-- What is required --
From the ecological submarine build guide, quote the passage starting with "The image below" and going on through "be inserted through.".

-- Source excerpt --
* * * * * * *
The Ecological Submarine





Introduction: The Ecological Submarine

The objective for the design is to aid researchers and young scientists to monitor the quality of water using inexpensive instrumentation. Our design is equipped with four sensors to record the levels of nitrate and dissolved oxygen in water as well as the temperature and pH. Some of the sites where the instrument can be deployed are at estuaries which are home to many species of terrestrial and aquatic organisms and rivers. More than two thirds of the fish and shellfish we eat spend some part of their lives in estuaries. Additionally, these ecosystems provide many other important ecological functions because they act as filters for terrestrial pollutants and provide protection from flooding. The balance of this fragile ecosystem needs to be protected because they are easily destroyed by human activities such as sedimentation from construction sites, nitrate from fertilizer use, erosion of natural deposits and many other pollutants. We hope that in future generations our instrument can be used as a stepping stone in order to detect and prevent any alterations in the quality of water that may disrupts life cycles of marine organisms which may result in disastrous effect for the marine food web.

Step 1: Purchasing the Required Material

The first step to get started on building the ECO-SUB (The name of our device) is to purchase the following materials that are listed in the table in the following step. It comes with the details and parts numbers of each components required for the assemblage of the ECO-SUB and this information can be found in the next step.

Step 2: List of Items

The following Table below lists items used in the making of Eco-Sub along with their matching item numbers as used by Vernier (company of where we purchased our probes) and McMaster-Carr (Keep in mind that these prices may change):

Step 3: Components

The image below illustrates where the components were used in order to integrate the ECO-SUB. Figures 1 to 10 corresponds to items 1 to 10 from the previous Table.

Step 4: Holes and Liquid Tight Conduit Fittings

Take the clear acrylic discs and drill four 1/2" diameter holes in the disc, this allows the," Liquid Tight Conduit Fittings, (LTCF)" to be inserted through.

Note: take a measurement of the diameter of the part of the LTCF that will be inserted in the disc, before drilling.
* * * * * * *
-- Stored data --
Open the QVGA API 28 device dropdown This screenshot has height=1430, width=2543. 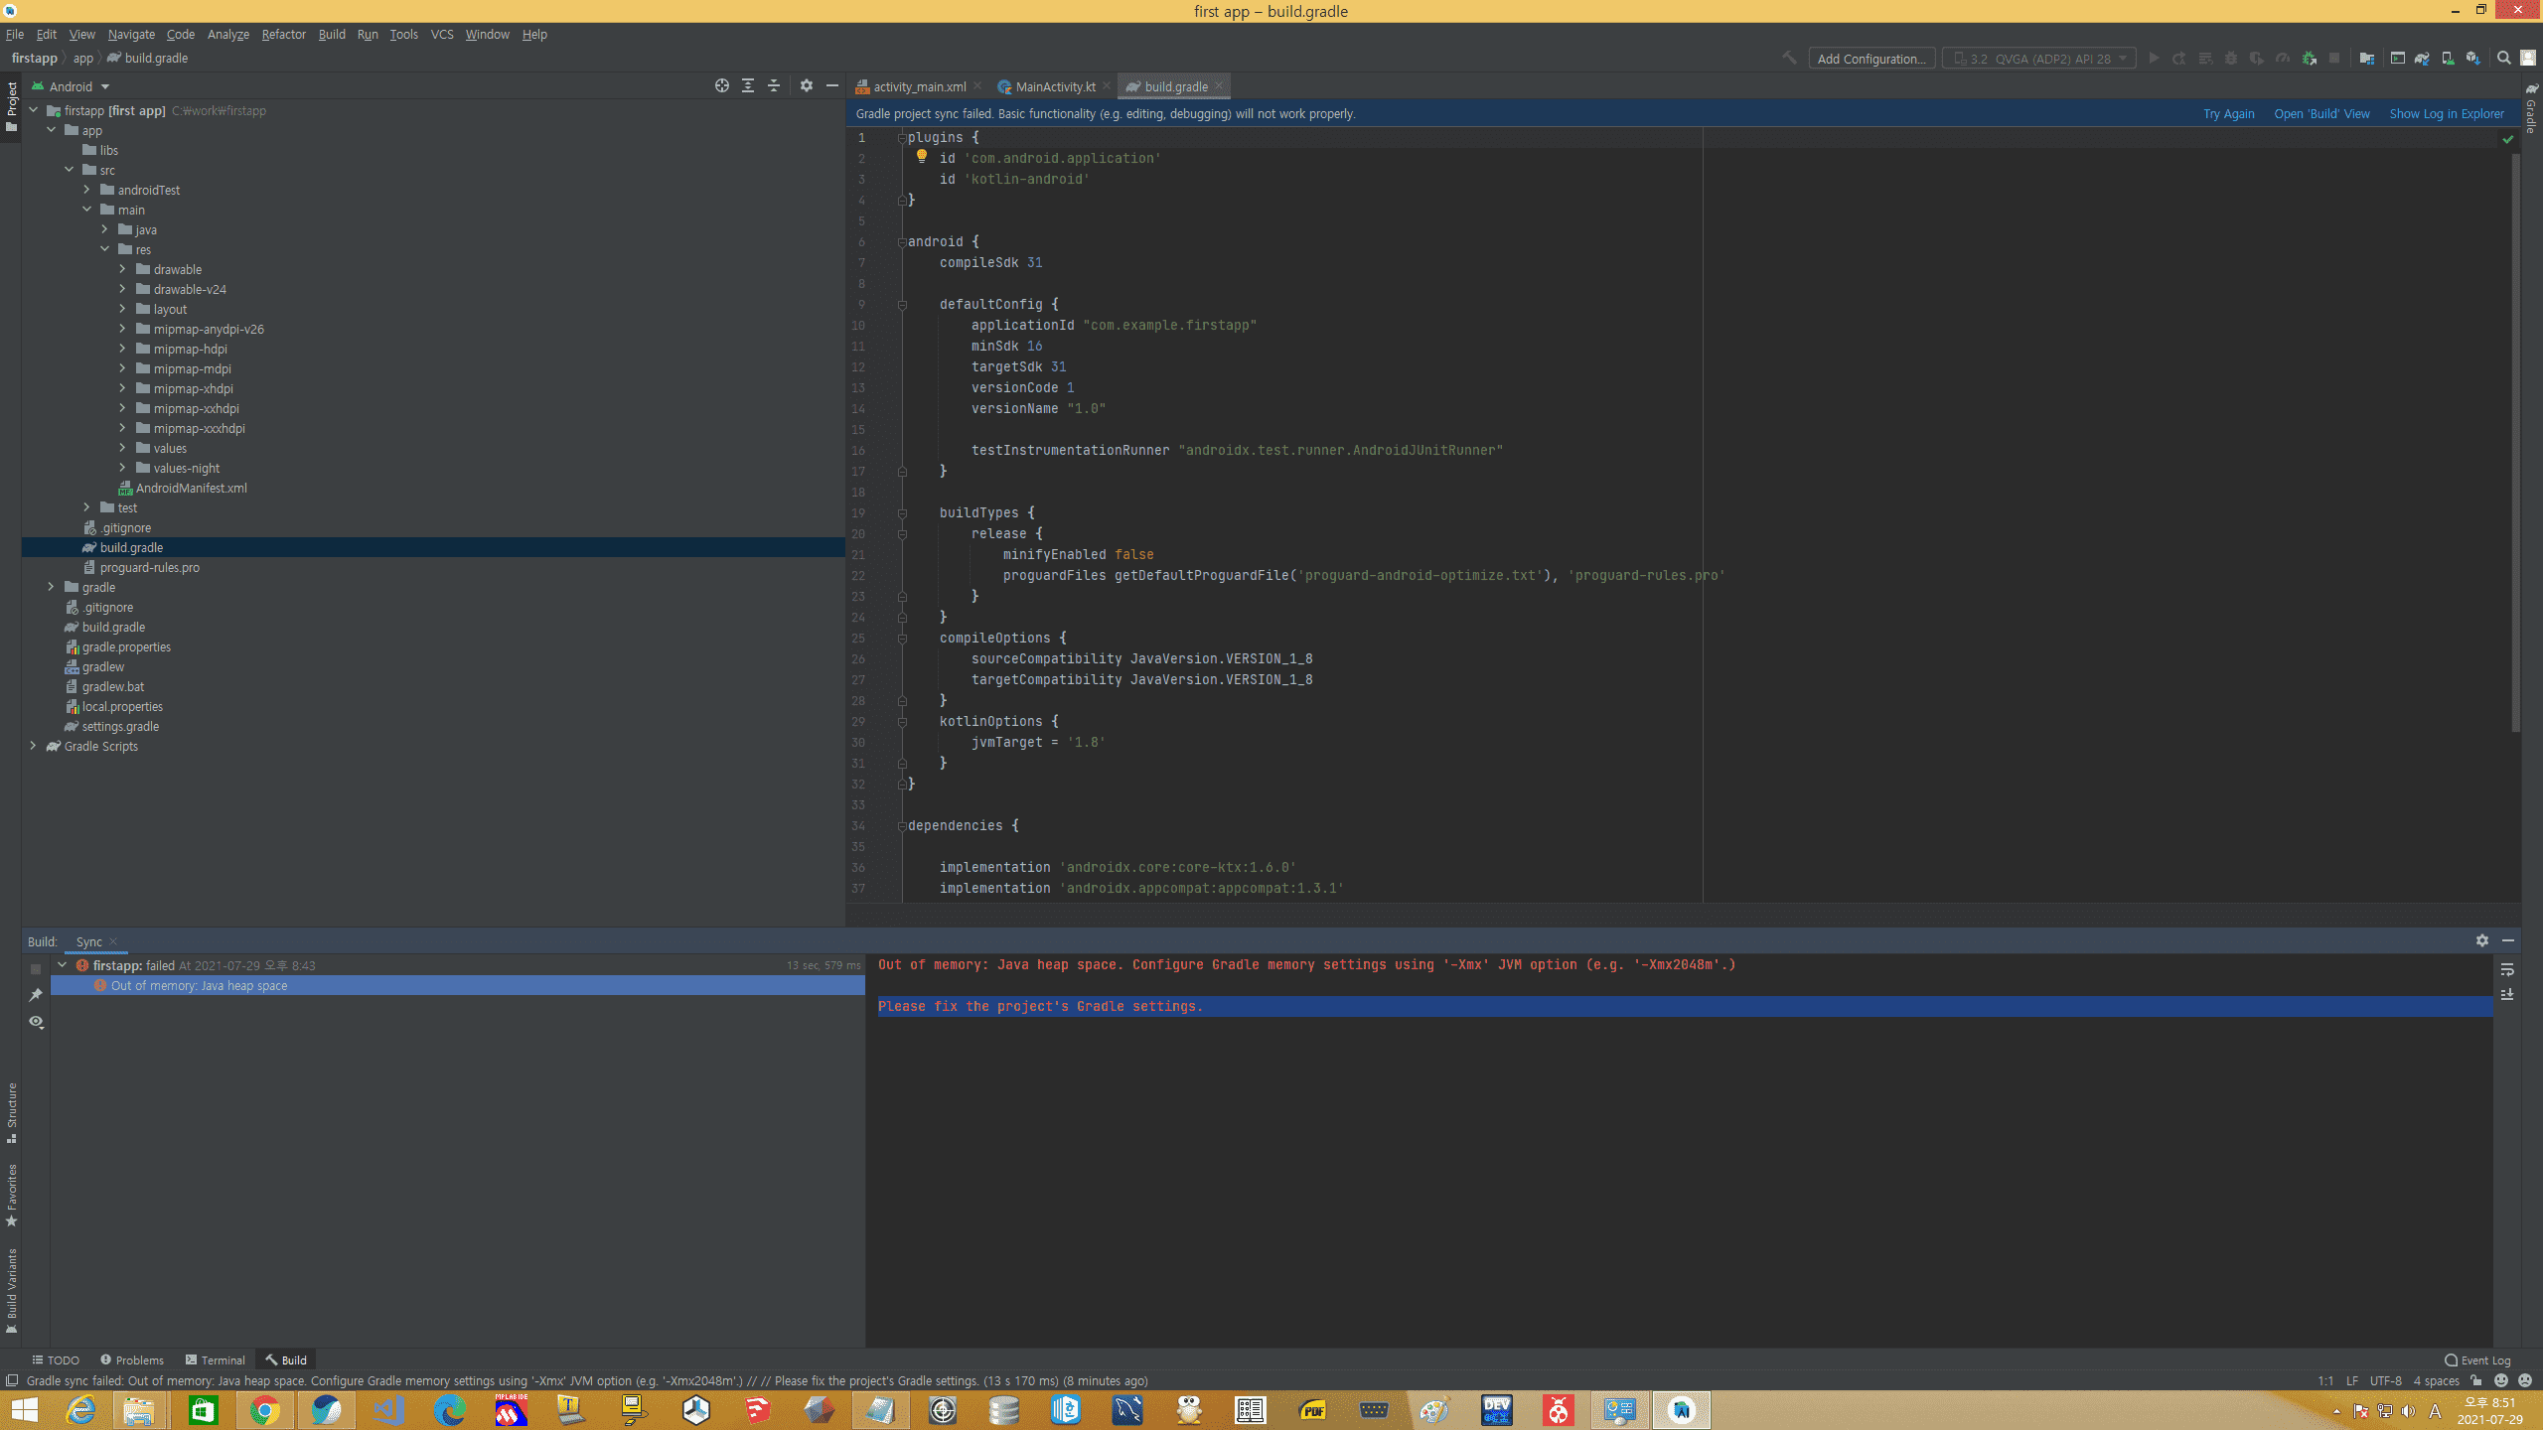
* * * * * * *
-- Exercise solution --
The image below illustrates where the components were used in order to integrate the ECO-SUB. Figures 1 to 10 corresponds to items 1 to 10 from the previous Table.

Step 4: Holes and Liquid Tight Conduit Fittings

Take the clear acrylic discs and drill four 1/2" diameter holes in the disc, this allows the," Liquid Tight Conduit Fittings, (LTCF)" to be inserted through.